Jorge deu a impressão que estava de volta aos tempos em que foi Diretor de Investigações (DI) e citou o Delegado Aldo Prates que comandava os menudos nos tempos do Departamento de Operações e Investigações Criminais - DOIC - (Krieger dá gargalhadas), isso durante a gestão de Heitor Sché à frente da SSP (Lembrei em frações de segundos que Prates teria me dito em 1988 - na sede da ex-Superintendência localizada na Rua João Pinto - que tinha aceitado aquele comando em razão de ter sido preterido na nomeação para cargo comissionado e que em razão disso o Delegado “Pedrão” teria prometido a sua promoção na carreira e o comando daquele pelotão com uma função gratificada (sem cargo comissionado). Recordei as fotos dos motociclistas com seus coletes estampando manchetes dos jornais, com Prates na dianteira, aqueles pilotos e seus capacetes pretos lembrando algum seriado da televisão. Pensei em interromper a conversa para relatar esse fato para Krieger, mas logo abandonei essa ideia: “deixa para lá, tudo isso agora é só história., mas felizmente mudamos o sistema de promoções e acabou aquela festança de só se promover os amigos do rei ou tratar desse assunto como “balcão de negócios”’).

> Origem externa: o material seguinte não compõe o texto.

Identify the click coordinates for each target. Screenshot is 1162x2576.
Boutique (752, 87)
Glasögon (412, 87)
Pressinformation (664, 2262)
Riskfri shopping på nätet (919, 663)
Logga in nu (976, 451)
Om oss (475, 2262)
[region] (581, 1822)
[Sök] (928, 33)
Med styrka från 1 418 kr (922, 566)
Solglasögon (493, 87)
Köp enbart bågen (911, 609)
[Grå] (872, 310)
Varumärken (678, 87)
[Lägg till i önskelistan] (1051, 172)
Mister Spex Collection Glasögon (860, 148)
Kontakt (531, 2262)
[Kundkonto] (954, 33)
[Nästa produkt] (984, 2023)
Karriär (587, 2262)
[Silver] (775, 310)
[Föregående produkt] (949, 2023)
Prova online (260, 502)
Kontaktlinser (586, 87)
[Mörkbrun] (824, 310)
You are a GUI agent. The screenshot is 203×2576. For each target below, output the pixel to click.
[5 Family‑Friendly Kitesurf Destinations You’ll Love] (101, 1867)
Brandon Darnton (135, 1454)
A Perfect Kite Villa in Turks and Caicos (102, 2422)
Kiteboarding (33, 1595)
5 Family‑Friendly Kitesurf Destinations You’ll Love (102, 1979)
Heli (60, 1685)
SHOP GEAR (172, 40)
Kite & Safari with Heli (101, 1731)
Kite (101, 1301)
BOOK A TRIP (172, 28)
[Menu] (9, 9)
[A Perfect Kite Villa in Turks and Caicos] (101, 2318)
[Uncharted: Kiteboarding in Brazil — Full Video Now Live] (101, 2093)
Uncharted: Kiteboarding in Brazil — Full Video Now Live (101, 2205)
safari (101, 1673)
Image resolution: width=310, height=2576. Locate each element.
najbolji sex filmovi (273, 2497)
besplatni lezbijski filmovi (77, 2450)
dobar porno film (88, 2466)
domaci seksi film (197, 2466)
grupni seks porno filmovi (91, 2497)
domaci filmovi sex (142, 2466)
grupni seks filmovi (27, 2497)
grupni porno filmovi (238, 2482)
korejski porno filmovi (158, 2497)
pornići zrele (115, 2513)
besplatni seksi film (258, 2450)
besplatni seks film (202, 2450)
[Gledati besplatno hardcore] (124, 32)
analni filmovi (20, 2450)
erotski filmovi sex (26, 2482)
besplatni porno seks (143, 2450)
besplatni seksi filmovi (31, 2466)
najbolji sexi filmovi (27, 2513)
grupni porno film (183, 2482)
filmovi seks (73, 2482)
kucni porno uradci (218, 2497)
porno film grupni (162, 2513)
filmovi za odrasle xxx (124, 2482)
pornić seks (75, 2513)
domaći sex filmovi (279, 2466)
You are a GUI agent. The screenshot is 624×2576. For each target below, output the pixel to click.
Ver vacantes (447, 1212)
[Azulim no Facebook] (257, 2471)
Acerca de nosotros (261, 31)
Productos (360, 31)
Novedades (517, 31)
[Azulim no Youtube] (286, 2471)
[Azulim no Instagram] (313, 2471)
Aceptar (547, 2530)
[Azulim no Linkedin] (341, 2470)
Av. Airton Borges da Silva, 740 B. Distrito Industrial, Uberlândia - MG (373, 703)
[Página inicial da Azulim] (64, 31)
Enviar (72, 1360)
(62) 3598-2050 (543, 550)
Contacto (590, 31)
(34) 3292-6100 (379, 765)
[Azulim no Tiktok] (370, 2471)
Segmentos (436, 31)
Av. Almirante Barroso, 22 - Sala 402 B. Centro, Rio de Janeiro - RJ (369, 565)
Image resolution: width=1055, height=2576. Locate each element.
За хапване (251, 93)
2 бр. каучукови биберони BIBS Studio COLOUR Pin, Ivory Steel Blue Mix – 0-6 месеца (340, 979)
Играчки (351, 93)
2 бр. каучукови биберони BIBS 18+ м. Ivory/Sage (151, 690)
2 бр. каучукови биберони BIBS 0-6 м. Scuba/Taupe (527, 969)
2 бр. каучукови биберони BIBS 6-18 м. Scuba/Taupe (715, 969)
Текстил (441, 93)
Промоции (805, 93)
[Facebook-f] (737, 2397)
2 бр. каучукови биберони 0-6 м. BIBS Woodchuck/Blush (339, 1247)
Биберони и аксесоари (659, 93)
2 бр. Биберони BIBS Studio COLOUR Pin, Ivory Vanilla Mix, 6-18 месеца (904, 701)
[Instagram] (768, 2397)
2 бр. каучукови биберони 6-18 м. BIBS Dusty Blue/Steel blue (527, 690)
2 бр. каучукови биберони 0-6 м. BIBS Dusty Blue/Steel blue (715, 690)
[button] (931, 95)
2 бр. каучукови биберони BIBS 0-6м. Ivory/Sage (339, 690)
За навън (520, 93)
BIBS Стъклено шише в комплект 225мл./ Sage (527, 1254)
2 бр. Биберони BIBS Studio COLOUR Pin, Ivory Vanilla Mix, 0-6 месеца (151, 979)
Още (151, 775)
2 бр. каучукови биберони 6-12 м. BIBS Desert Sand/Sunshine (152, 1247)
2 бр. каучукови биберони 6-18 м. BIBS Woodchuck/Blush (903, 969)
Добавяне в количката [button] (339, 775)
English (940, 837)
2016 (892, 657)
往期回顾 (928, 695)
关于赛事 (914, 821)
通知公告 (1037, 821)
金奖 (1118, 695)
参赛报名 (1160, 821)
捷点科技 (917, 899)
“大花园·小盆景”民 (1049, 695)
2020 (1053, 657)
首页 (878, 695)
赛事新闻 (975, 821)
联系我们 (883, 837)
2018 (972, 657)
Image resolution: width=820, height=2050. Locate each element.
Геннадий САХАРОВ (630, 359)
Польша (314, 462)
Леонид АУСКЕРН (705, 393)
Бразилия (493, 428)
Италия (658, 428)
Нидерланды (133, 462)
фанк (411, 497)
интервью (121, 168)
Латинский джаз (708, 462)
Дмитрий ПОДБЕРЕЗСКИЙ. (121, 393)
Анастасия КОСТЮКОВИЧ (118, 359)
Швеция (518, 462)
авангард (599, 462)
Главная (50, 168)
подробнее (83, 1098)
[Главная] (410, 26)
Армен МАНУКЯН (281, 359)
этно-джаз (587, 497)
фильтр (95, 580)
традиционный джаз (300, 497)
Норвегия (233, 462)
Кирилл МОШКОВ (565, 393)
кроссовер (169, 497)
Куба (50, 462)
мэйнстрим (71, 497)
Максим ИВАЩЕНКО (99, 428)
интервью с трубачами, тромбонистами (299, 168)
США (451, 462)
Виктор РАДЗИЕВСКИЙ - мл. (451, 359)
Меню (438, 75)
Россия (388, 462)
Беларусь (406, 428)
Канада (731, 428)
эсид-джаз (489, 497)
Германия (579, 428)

Voltei à realidade e me dei com Jorge perguntando a Palma (Cláudio):
- Você quer participar do nosso “Plano”?
Antes que o Cláudio respondesse qualquer coisa, intercedi:
- Mas ele nem conhece o tal “Plano” ainda Jorge, como é que tu fazes essa pergunta?
Entre as gargalhadas de Krieger, Garcez e do próprio ‘Palma’, imediatamente surgiu o olhar desconcertante de Jorge em razão daquela situação, vendo que a minha advertência colocava em xeque todo o cerimonial que havia precedido a sua narrativa anterior, a indagação... Em razão disso, fiz o seguinte questionamento:
- Deixa que eu já vou explicar o “Plano” e depois aí sim, né Cláudio (Palma)?
- Tá bom, o doutor Felipe vai fazer uma síntese do nosso “Plano”?
Assumi a palavra e passei a fazer uma síntese:
“...Pois é Cláudio, pretendeu-se repensar primeiramente a função de ‘Polícia’ do Estado que deve ser vista a partir de uma nova perspectiva, não mais como uma função de segundo nível do Executivo que pode ser delegada a um Secretário, que pode ser terceirizada, mas isto sim, como a função essencial da Justiça e ao Estado em primeiro escalão. Também essa função de ‘Polícia’ deve ser tida como algo imanente e essencial a própria soberania de um Estado forte e comprometido com reformas sociais e em defesa da população contra abusos... Assim, pretende-se acabar com essa dicotomização tradicionalmente existente entre polícias civil e militar. Nós pretendemos ter apenas uma única Polícia Estadual, dentro de uma nova visão procuramos ver o todo de fora para dentro, e não como algo hermeticamente fechado e que somente interessa aos integrantes da corporação, sem a participação dos destinatários que é a sociedade. Perguntamos: ‘que espécie de Polícia a sociedade gostaria de possuir?’ Obviamente que concluímos pelas pesquisas e estudos desenvolvidos principalmente em São Paulo de que ela deve ser única. No entanto, pretendemos respeitar as histórias das instituições, as tradições, os valores e os princípios das duas polícias. Nesse sentido, pretendemos que haja uma unificação dos comandos, a partir da criação dos cargos isolados de Procurador de Polícia em segundo grau, da Procuradoria-Geral de Polícia ao invés da Secretaria de Estado da Segurança Pública. Quinze cargos seriam destinados para os Delegados de Quarta Entrância promovidos a Procurador e o mesmo percentual seria destinado aos Coronéis, já que não possuem o posto de General e assim poderiam ser também promovidos para um outro patamar típico de carreira jurídica. Com isso se faria tão somente a unificação dos comandos e se resolveria os problemas de cima para baixo. Outro fator de relevância é que diferentemente de uma Secretaria de Estado, cujos cargos comissionados são preenchidos por critérios políticos, com a criação da Procuradoria-Geral de Polícia isso seria bastante minimizado como ocorre nas Procuradorias-Gerais de Justiça e do Estado que se constituem órgãos mais técnicos. Se tivermos sucesso aqui no Estado poderemos exportar esse modelo para as demais unidades da Federação e assim iniciarmos uma reforma na Constituição Federal.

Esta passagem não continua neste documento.